So it appears that despite the Fed demur, and the media monomania over rate policy, the balance sheet is where policy is at. Interest rate policy has lost a lot of its punch due to the payment of interest on reserves. For most of history, raising the Fed funds target was done by restricting money … a rising rate was effect, not cause. In the QE era there is abundant money; the Fed has to actually pay interest on reserves to support its rate target from below. It creates the money to do so, so this program is expansionary.
This is only offset if the Fed is shrinking its balance sheet by other means. But the net effect is that a given increase in the Fed funds target is much less than it would appear based on history. This explains the unimpressive effect of what has been billed as one of the most aggressive hiking campaigns ever.
So even as the lagging effects of the last monetary expansion are being worked off, asset prices say a new impulse is in progress. Despite the Fed’s tough talk, money is not yet tight.

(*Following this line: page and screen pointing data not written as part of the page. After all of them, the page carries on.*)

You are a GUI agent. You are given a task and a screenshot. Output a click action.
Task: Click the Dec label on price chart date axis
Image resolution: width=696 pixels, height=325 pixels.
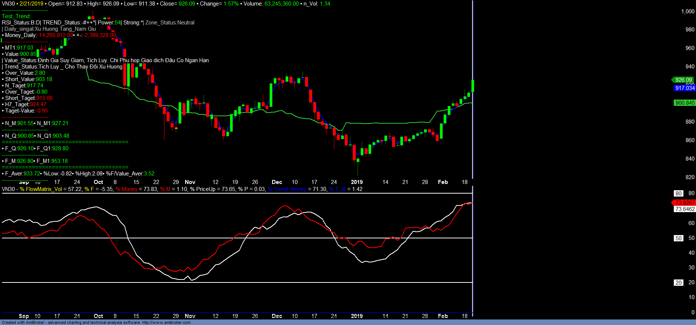[277, 182]
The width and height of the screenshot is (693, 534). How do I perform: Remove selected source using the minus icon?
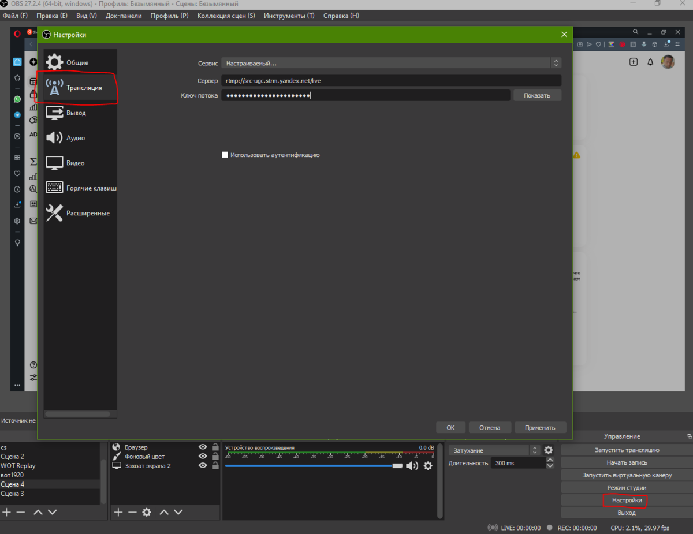[x=132, y=512]
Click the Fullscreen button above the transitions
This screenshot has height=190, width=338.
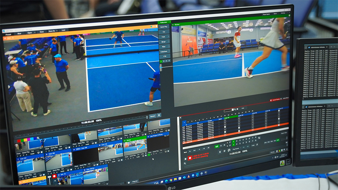[x=164, y=23]
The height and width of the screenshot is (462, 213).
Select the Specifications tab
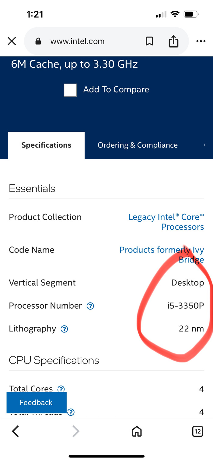46,145
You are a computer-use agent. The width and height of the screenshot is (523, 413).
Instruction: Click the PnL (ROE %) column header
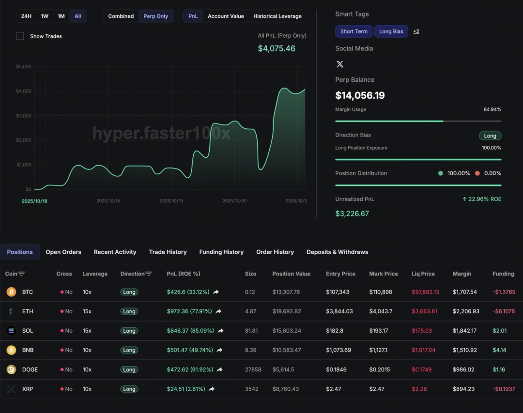coord(183,274)
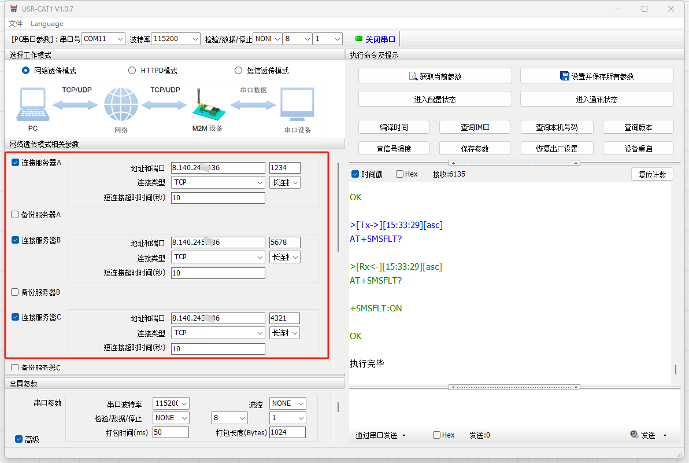The height and width of the screenshot is (463, 689).
Task: Click the network globe icon
Action: pos(121,105)
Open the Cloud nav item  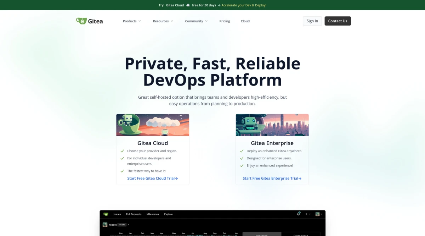(x=245, y=21)
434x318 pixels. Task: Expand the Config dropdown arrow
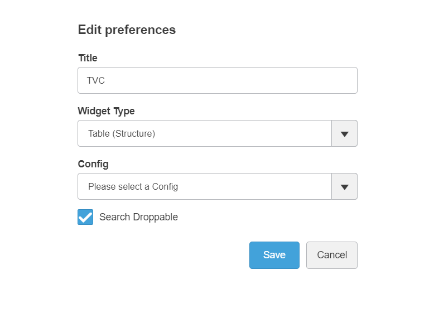(344, 186)
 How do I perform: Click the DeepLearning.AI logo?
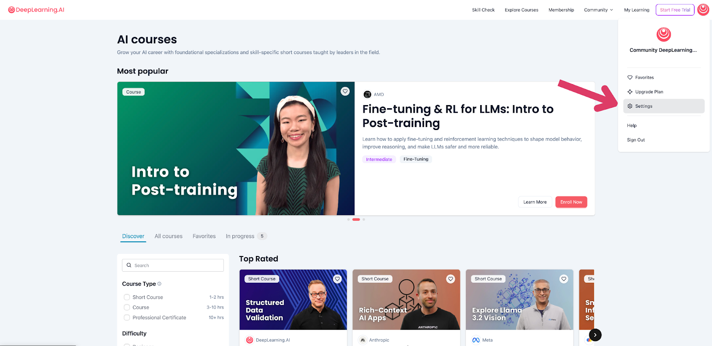36,10
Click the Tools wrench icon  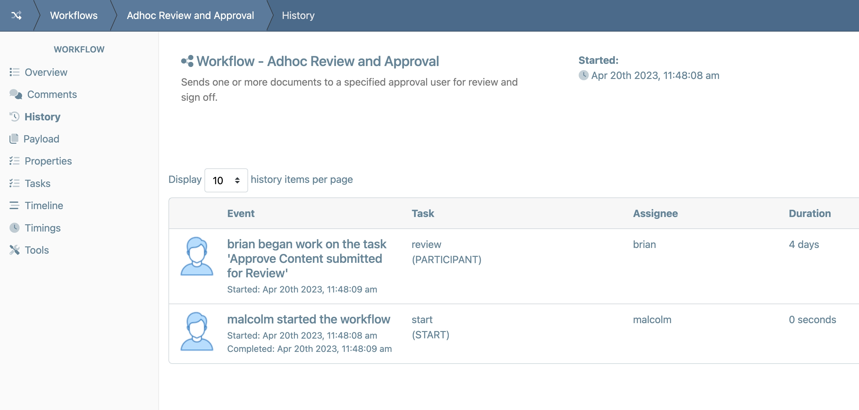pyautogui.click(x=14, y=250)
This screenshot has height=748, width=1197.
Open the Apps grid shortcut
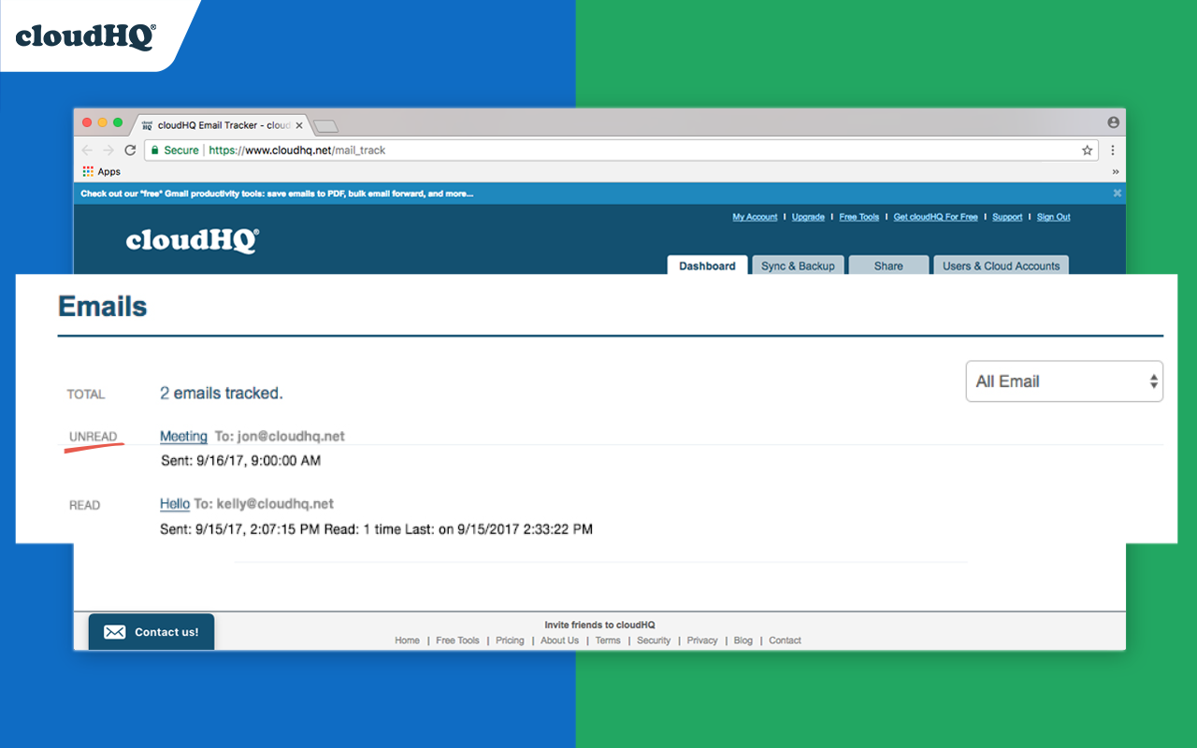[x=102, y=172]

As to why we can only speculate. It may be that the Fed is unable or unwilling to resist pressure from Wall Street to keep money easy. One clue is that after repeatedly emphasizing the importance of tightening financial conditions last year, it has gone quiet on the subject since last December. The meeting minutes note concern that stepping down the size of hikes from 75 to 50 bp might reignite asset price inflation. That’s just what happened, but the Fed seems no longer concerned.
Long and variable lags has become the market mantra. This is a transparently disingenuous plea for easier money. If it were an objective, neutral concern, where was it when the Fed was printing by the trillions and promising ZIRP forever? AWOL. Not a peep of caution, even after inflation had begun to filter into consumer prices. It’s so simple a child could do it. Watch the data that don’t lag. Real time markets respond instantaneously. When the Fed hit Print on March 23, 2020, the dollar tanked and real time prices soared. Lag: 0.
The Fed takes months, quarters and years to tighten. But it can ease in a New York Fed minute. Forget all the rhetoric about fighting inflation. The Fed is an inflation creation machine.
The arsonist posing as the fire brigade.
Forget the 1970s Whip Inflation Now slogan. Here in the 2020s, it’s Whip Inflation Tomorrow!